FILE - This Oct. 23, 2018, file photo shows an Amazon logo atop the Amazon Treasure Truck The Park DTLA office complex in downtown Los Angeles. Whether you've bought shoes at Zappos, picked up milk at Whole Foods or listened to an audiobook on Audible, you've been caught up in Amazon's growing web of businesses. And now, Amazon's sprawling empire will stretch even further. The company is expected to announce Tuesday, Nov. 13, that it will open two more bases outside of its Seattle headquarters: one in Crystal City in northern Virginia and the other in New York's Long Island City neighborhood. (AP Photo/Richard Vogel, File).
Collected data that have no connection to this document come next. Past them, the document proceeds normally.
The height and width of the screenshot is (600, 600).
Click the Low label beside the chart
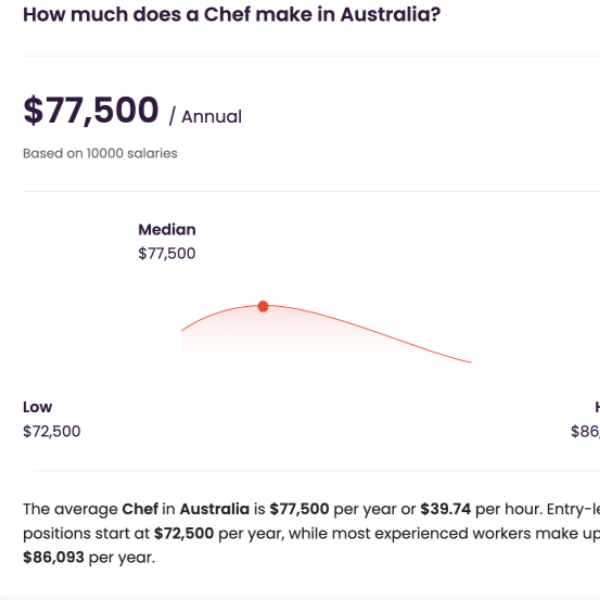(x=38, y=407)
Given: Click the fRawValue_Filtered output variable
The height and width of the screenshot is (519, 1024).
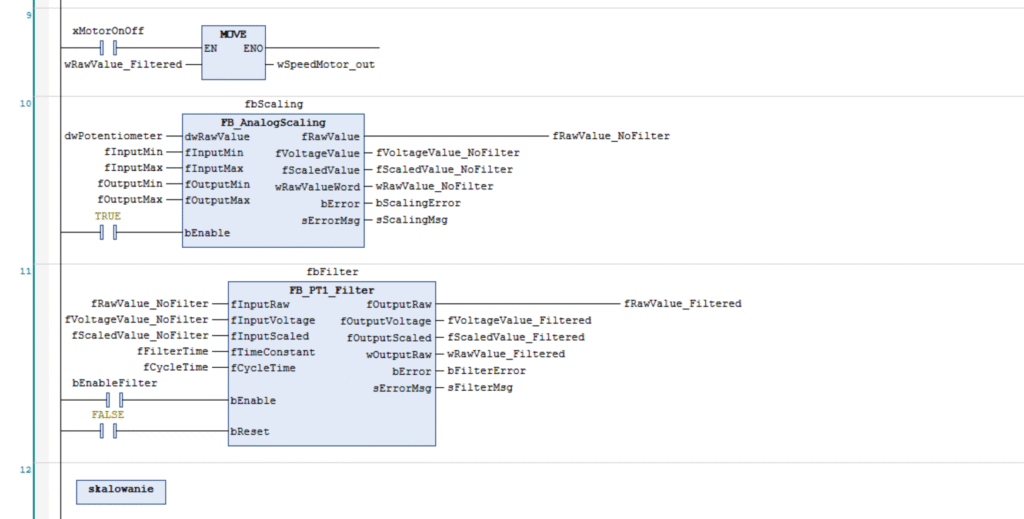Looking at the screenshot, I should (x=682, y=304).
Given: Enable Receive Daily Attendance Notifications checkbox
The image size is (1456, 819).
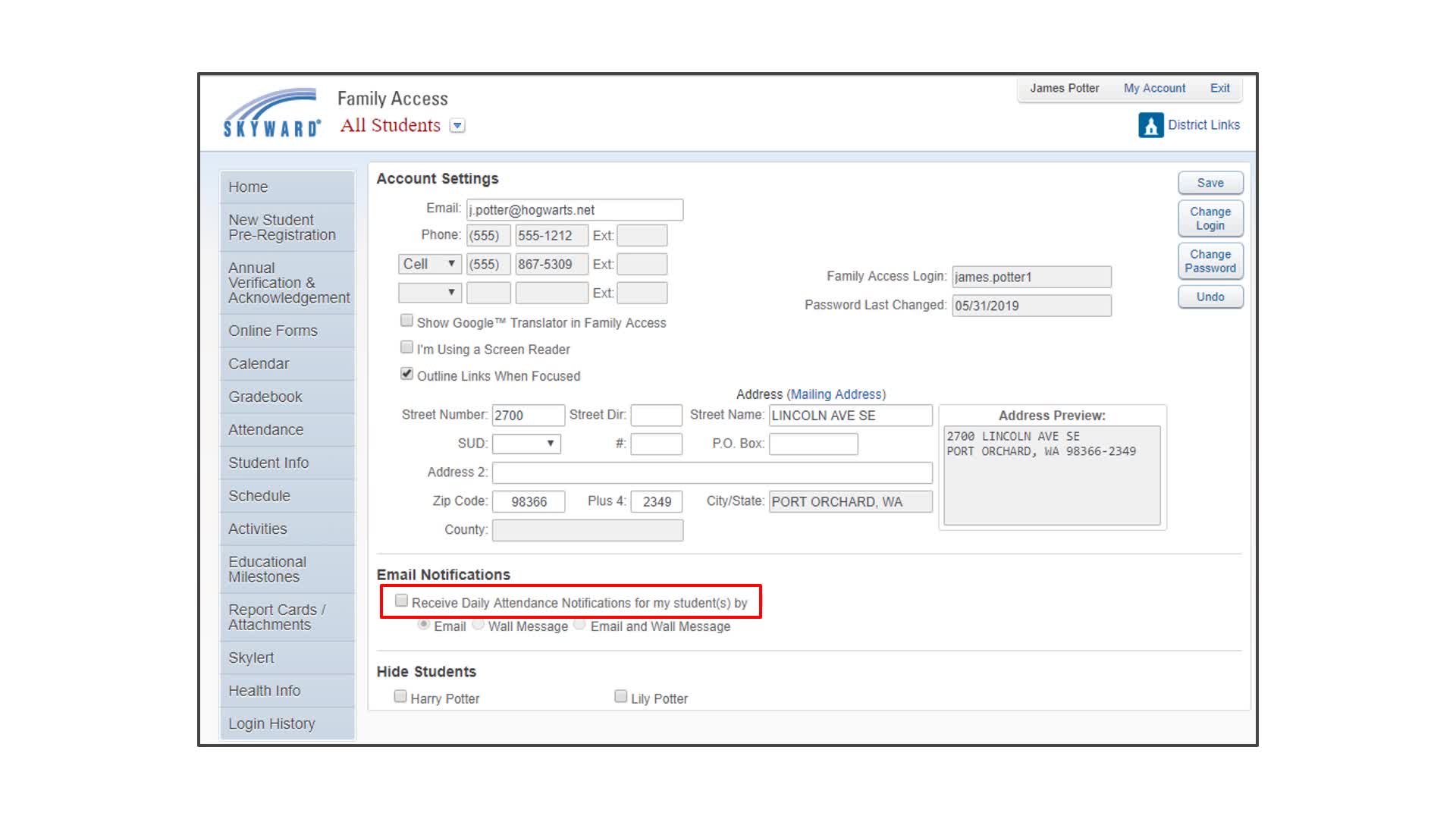Looking at the screenshot, I should 403,601.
Now that the carton dust has settled with Amazon landing in New York City and Arlington, Virginia in the Washington DC suburbs, there is a sigh of relief here that Edmonton’s bid didn’t go anywhere.

Released figures show New York is paying Amazon $1.525 billion in incentives and tax breaks. Based on the number of jobs, that breaks down to $48,000 for each one created. Converted to Canadian funds, that’s $63,500.

READ MORE: Edmonton submits proposal to house new Amazon headquarters

For Virginia, the total is more than a half a billion dollar subsidy over 12 years.

“I hope it works out for New York. I hope it works out for Amazon,” Mayor Don Iveson said, chuckling.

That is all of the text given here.